-------- Text passage --------

Second, and in obvious contradiction to the appearance of neoliberal retreat, Western governments’ fiscal activism in the wake of the financial crisis, including bank bail-outs and austerity measures, point to the state as a more interventionist and powerful entity than the centrifugal trend alone would suggest. Nor is this a new development. As Noam Chomsky emphasizes that “the dynamic state sector was and remained a primary factor in development and innovation” through procurement, subsidies, and regular bailouts. In the US this has been heavily reflected in the defense budget, and more lately in the life sciences and information technology sectors. As a counter-argument to semblance of state retreat and deregulation, Chomsky emphasizes that “the state has always been a central factor in economic development”[15] whereby the public pays the costs and takes the risks while the result is eventually privatized. Relatedly, Jason Royce Lindsey argues that

 

There is agency and design to the contemporary state’s declining visibility. The state is still an important institution, but this fact has become more difficult to see thanks to ideological camouflage…the state has not metastasized into society and become less relevant. Instead, the state has greatly expanded its control of society by employing surveillance and discipline at a distance. This sleight of hand allows the state to creep into…more and more areas of life. Nonetheless, the state remains an organized institution behind this colonized front.[16]

 

The tension between these two trends is evident in numerous contemporary utterances on the state that anarchists would find appealing. One prominent example is The Invisible Committee’s widely circulated tract The Coming Insurrection – a text that is perhaps more indebted to the French left-communist tradition than to anarchism in the strict sense, but which has nevertheless circulated widely among anarchists and found sympathy among many of them. Towards the end of the text the authors express what we have identified above as centrifugal thinking which draws attention away from the state, or any other center of power for that matter:

 

the end of centralized revolutions reflects the decentralization of power…Power is no longer concentrated in one point in the world; it is the world itself, its flows and its avenues, its people and its norms, its codes and its technologies. Power is the organization of the metropolis itself. It is the impeccable totality of the world of the commodity at each of its points.[17]

 

Yet earlier in the text, the authors offer a different statement which is preceded by another one which accords much more importance to the state, not only as an instrument of repression but as a formative force on individual consciousness:

 

In France, civilization is inseparable from the state. The older and more powerful the state, the less it is a superstructure or exoskeleton of a society and the more it constitutes the subjectivities that people it. The French state is the very texture of French subjectivities, the form assumed by the centuries-old castration of its subjects.

-------- Record excerpts --------

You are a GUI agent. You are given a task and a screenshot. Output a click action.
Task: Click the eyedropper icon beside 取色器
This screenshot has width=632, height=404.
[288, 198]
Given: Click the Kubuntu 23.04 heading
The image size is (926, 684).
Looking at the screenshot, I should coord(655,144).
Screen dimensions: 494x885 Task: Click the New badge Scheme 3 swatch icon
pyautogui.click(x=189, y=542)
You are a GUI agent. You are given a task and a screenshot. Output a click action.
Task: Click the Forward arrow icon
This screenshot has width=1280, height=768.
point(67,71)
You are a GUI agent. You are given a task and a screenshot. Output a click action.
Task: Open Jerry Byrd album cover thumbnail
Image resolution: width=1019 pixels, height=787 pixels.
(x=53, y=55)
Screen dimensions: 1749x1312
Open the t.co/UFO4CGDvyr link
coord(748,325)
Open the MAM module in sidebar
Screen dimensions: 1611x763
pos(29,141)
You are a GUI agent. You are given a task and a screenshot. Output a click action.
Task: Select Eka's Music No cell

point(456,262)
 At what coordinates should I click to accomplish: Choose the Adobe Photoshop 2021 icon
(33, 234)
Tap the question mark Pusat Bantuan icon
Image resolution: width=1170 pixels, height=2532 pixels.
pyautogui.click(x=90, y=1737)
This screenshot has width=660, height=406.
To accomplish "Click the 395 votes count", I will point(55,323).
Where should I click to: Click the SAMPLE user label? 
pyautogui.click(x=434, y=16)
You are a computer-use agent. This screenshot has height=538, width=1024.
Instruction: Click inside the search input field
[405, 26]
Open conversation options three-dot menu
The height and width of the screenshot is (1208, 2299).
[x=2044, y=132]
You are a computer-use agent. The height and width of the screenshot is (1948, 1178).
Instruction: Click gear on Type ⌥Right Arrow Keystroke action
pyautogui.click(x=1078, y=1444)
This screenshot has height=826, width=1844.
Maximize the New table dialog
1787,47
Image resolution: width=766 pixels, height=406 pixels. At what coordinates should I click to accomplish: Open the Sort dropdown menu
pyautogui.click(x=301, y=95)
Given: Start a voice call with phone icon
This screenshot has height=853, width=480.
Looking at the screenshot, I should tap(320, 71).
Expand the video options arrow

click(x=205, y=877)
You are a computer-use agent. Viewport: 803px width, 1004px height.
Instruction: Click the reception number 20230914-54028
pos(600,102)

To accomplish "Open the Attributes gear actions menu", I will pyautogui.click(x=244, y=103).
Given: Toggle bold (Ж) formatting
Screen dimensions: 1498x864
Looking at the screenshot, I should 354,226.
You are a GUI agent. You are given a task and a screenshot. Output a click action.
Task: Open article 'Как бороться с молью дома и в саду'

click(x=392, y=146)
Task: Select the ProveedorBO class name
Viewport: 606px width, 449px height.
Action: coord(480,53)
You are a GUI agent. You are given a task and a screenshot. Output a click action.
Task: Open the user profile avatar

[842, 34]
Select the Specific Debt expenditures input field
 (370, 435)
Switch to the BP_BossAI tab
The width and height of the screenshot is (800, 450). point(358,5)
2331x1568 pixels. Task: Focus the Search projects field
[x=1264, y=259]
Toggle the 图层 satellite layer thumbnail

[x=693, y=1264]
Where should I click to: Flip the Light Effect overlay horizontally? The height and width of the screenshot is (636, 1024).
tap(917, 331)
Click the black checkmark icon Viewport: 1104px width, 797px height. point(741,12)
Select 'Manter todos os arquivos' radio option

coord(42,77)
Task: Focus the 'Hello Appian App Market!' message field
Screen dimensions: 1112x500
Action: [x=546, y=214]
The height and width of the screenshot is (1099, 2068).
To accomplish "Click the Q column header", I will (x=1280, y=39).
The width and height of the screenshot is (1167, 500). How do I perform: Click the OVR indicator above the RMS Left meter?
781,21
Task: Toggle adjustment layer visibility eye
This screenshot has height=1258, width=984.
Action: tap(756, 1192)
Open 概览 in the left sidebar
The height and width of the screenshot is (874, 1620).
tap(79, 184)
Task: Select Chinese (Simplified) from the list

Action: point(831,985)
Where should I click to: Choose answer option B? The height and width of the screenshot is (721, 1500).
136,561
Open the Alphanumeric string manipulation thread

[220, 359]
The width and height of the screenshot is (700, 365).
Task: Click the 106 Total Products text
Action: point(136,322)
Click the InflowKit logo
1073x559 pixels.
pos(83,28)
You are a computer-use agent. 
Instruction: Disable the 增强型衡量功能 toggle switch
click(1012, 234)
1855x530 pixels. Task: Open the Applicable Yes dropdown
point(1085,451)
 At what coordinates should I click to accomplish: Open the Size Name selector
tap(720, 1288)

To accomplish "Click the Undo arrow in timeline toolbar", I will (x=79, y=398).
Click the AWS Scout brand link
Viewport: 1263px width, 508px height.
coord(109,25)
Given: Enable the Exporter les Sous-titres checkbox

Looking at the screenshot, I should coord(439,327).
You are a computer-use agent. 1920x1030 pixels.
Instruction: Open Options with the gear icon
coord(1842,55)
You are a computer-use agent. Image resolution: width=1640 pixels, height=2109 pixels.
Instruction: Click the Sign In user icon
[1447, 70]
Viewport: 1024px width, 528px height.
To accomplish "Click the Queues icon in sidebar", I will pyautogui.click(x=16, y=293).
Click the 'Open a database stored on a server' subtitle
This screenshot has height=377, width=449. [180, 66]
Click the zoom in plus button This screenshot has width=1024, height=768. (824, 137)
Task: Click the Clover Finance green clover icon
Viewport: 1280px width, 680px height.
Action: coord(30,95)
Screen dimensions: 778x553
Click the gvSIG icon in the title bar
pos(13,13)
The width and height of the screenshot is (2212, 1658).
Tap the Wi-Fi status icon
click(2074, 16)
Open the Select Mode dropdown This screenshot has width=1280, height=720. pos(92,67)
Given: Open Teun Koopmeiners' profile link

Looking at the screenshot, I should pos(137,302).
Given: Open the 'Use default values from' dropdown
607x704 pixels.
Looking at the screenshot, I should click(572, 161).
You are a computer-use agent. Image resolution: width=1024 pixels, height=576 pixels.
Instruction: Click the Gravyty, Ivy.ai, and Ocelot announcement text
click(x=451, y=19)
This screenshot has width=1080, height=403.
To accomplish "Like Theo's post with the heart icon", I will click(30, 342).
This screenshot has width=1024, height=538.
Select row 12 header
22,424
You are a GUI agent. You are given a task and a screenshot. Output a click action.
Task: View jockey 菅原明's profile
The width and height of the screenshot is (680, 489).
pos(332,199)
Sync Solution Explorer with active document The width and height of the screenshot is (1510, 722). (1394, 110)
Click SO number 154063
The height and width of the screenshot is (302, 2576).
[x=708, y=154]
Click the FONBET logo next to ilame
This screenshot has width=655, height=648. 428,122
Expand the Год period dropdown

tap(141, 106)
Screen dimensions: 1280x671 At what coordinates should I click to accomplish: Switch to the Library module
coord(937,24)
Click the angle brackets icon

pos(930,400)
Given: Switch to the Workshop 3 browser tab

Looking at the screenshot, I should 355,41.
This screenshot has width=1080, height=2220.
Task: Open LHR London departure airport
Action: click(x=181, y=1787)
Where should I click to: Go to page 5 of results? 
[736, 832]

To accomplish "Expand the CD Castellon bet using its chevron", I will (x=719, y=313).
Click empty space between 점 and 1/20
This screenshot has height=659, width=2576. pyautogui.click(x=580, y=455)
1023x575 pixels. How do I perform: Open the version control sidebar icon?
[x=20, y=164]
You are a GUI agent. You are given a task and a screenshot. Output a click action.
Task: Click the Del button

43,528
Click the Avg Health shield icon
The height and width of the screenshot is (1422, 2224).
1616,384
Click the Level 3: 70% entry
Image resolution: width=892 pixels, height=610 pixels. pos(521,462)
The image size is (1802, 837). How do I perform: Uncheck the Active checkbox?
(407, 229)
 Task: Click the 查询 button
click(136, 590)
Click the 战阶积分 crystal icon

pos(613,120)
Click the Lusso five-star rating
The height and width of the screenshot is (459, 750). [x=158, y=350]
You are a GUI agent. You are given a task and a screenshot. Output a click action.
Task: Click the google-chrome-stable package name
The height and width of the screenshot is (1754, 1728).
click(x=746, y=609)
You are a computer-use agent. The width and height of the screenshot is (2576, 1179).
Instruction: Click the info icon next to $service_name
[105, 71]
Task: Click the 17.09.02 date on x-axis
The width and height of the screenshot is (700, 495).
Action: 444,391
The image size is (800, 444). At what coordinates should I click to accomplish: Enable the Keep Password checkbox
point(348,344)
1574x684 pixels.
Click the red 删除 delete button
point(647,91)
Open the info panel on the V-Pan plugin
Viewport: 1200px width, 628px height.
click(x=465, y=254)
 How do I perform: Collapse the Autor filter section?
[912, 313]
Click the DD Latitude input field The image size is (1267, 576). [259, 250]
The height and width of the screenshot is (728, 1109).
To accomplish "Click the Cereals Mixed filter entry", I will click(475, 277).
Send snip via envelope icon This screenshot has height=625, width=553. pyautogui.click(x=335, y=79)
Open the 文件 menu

--------

**Requests:**
1) According to the passage on the state, where has the dynamic state sector been heavily reflected in the US?
2) In the records, switch "sidebar" to "side panel" in the part that opens with the line containing "Task: Focus the 'Hello" and closes with the line containing "click(1012, 234)". Return only those lines, with nothing else changed.
The passage on the state and the records were drawn from separate sources.

**Responses for each task:**
1) In the defense budget, and more lately in the life sciences and information technology sectors.

2)
Task: Focus the 'Hello Appian App Market!' message field
Screen dimensions: 1112x500
Action: [x=546, y=214]
The height and width of the screenshot is (1099, 2068).
To accomplish "Click the Q column header", I will (x=1280, y=39).
The width and height of the screenshot is (1167, 500). How do I perform: Click the OVR indicator above the RMS Left meter?
781,21
Task: Toggle adjustment layer visibility eye
This screenshot has height=1258, width=984.
Action: tap(756, 1192)
Open 概览 in the left side panel
The height and width of the screenshot is (874, 1620).
tap(79, 184)
Task: Select Chinese (Simplified) from the list

Action: point(831,985)
Where should I click to: Choose answer option B? The height and width of the screenshot is (721, 1500).
136,561
Open the Alphanumeric string manipulation thread

[220, 359]
The width and height of the screenshot is (700, 365).
Task: Click the 106 Total Products text
Action: point(136,322)
Click the InflowKit logo
1073x559 pixels.
pos(83,28)
You are a computer-use agent. 
Instruction: Disable the 增强型衡量功能 toggle switch
click(1012, 234)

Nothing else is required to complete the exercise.